Beyoncé se cargó el periodismo
Cada vez que alguien pronuncia las palabras “preguntas pactadas”, David Frost se revuelve un poquito en su tumba. Los restos del hombre que lanzó dardos a través de su dentadura color perla y arrancó un sonado mea culpa a Nixon tras casi treinta horas de entrevista, deben de estar temblando ante las últimas noticias sobre Vogue.
Ahora resulta que el número especial del año, la gran rentrée de la revista de moda más poderosa del planeta, no se decide en la redacción, sino en una sala de apuestas en la que Beyoncé ha pujado más fuerte. En un acuerdo que los responsables de la exclusiva califican como sin precedentes, la diva se ha hecho con el control absoluto del número de septiembre: portada, imágenes del interior, textos y una entrevista que no es tal y que solo calificarla así es un insulto para la profesión.
Beyoncé ha pasado la bayeta por la larga trayectoria racista de Vogue y se ha llevado por delante la ética periodística. No es culpa de la cantante, cuyas exigencias han conseguido que la revista fiche al primer fotógrafo negro en 126 años de historia y que la junta directiva se lo haya apuntado como tanto. La culpa es de quien cede el contenido propio a la publicidad encubierta, aunque en este caso el producto que se venda es la ideología de Beyoncé, sus lecciones feministas y antirracistas, y a nadie le parezca mal del todo.
Hay poco que criticar sobre las palabras de una mujer que siembra conciencia cada vez que abre la boca y da un golpe de cadera. Pactó con Vogue sinceridad a cambio de que no le tocaran ni una coma de su texto, y ambas partes han cumplido.

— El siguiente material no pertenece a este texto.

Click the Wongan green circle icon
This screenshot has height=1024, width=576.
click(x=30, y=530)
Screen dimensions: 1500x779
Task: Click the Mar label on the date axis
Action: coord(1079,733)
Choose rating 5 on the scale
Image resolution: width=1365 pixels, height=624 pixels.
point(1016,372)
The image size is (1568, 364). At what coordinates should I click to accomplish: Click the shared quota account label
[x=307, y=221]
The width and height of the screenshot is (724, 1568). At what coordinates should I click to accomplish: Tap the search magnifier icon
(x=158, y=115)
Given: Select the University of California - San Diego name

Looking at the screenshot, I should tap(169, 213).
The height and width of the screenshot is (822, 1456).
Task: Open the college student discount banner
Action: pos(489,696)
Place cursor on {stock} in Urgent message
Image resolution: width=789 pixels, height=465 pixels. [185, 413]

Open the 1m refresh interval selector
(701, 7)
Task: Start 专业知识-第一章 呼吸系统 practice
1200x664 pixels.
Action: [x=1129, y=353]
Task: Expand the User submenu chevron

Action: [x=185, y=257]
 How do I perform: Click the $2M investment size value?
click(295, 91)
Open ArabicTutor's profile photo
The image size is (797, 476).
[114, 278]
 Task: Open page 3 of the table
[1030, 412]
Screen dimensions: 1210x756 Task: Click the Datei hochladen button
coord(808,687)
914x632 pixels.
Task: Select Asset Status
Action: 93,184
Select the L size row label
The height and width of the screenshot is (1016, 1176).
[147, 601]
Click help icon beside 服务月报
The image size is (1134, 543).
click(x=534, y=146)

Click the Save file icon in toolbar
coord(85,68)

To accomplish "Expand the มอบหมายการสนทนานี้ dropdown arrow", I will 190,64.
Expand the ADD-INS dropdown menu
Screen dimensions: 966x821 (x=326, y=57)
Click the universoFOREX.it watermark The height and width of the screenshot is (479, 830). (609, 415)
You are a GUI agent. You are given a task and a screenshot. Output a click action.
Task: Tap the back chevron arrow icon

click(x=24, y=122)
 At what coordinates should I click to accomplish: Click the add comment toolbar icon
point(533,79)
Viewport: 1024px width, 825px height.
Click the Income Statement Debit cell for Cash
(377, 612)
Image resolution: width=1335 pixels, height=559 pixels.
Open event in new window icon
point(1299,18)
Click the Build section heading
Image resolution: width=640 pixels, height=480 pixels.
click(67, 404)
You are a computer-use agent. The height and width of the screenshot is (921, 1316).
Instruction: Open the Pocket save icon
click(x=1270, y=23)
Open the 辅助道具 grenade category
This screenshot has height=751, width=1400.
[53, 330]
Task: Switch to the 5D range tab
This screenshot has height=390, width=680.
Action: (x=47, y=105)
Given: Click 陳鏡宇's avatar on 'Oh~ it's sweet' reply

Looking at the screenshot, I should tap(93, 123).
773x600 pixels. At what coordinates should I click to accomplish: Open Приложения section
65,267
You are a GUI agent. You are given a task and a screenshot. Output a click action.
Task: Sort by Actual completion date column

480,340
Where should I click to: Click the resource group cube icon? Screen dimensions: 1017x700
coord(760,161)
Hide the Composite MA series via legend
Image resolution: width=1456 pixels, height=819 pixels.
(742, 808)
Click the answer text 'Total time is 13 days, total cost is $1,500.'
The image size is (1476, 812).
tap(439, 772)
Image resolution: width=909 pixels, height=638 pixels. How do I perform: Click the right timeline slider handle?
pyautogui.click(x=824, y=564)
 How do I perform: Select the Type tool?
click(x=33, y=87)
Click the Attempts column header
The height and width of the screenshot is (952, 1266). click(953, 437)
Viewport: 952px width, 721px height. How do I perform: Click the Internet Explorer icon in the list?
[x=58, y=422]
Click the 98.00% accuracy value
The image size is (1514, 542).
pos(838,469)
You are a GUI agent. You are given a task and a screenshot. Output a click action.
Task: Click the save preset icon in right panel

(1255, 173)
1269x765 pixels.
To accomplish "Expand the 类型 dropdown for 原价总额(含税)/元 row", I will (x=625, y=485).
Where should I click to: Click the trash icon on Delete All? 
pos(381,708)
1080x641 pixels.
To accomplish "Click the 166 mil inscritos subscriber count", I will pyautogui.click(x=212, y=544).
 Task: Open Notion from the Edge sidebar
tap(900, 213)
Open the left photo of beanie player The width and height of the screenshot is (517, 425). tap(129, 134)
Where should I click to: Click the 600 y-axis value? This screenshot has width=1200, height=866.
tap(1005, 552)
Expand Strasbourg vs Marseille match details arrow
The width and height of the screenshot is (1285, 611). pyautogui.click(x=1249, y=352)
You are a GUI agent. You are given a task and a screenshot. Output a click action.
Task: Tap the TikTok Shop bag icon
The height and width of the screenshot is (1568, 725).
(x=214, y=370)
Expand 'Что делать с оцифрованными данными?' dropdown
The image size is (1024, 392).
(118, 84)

Por muy plausible que sea el resultado de su testimonio -que lo es-, también sienta un dañino precedente en los medios de comunicación tradicionales, ya bastante vendidos a la publicidad como para también claudicar ante las celebrities.
“¿Quién mejor que Beyoncé para escribir sobre Beyoncé?”, defendía Anna Wintour tras la filtración del peligroso contrato que ha colocado sobre la mesa. Jura que lo ha revisado todo mientras le asoma la nariz de madera, porque sabe que es obligación de una editora jefe proteger a su medio y respetar el trabajo de sus subalternos. Y si no es así, al menos que no pillen al ilustre de turno con las manos en tu masa.
Algunos dicen que es su despedida de Vogue por todo lo alto. El diablo que viste de Prada se retira habiendo conseguido píldoras de opinión de una diva blindada ante los medios y vendiendo más baratas sus páginas de información que las de anuncios de bolsos y perfumes.
Los apagones de entrevistas, las preguntas pactadas, los asuntos prohibidos y la post edición son agravios que los periodistas callamos y permitimos demasiadas veces. No los han inventado Wintour ni Vogue. El periodista nunca debe sobresalir por encima del personaje, pero debe estar ahí para mediar entre el público y la brutal campaña de imagen que trae el entrevistado de casa. Crea el ambiente de confianza y a la vez mira con el ojo crítico para conseguir más información de la que ofrecería el famoso en sus redes sociales, por ejemplo. En este caso, Vogue se ha limitado a comprar un post del Instagram de Beyoncé por un cheque de miles de dólares.
Salvo contadas excepciones, como el número cedido a Dalí o la anterior portada con Beyoncé sin preguntas, la revista había jugado limpio en este terreno, y si no que se lo digan a los sufridos redactores. Pasan las doce pruebas de Hércules para conseguir una silla en esa oficina porque, hasta hace poco, un medio de comunicación centenario tenía más que ofrecer a una celebridad que viceversa.
Ahora las tornas han cambiado y el quid pro quo no está claro. Antes eran primicias a cambio de trascendencia; en este momento, es servilismo por unas cuantas visitas en la web.
Puede que esto se convierta aún más en costumbre o que pasen cien años hasta que haya otra mujer tan poderosa como para poner contra las cuerdas a un templo de la moda. También puede que Vogue deje de ser racista o que lo del fotógrafo negro haya sido una dádiva para contentar a su bienquerida. En cualquier caso, qué distinta sería la historia si Nixon se hubiera enfrentado aquella noche a un papel en blanco y no al incisivo colmillo de Frost. No sería distinta, sería peor.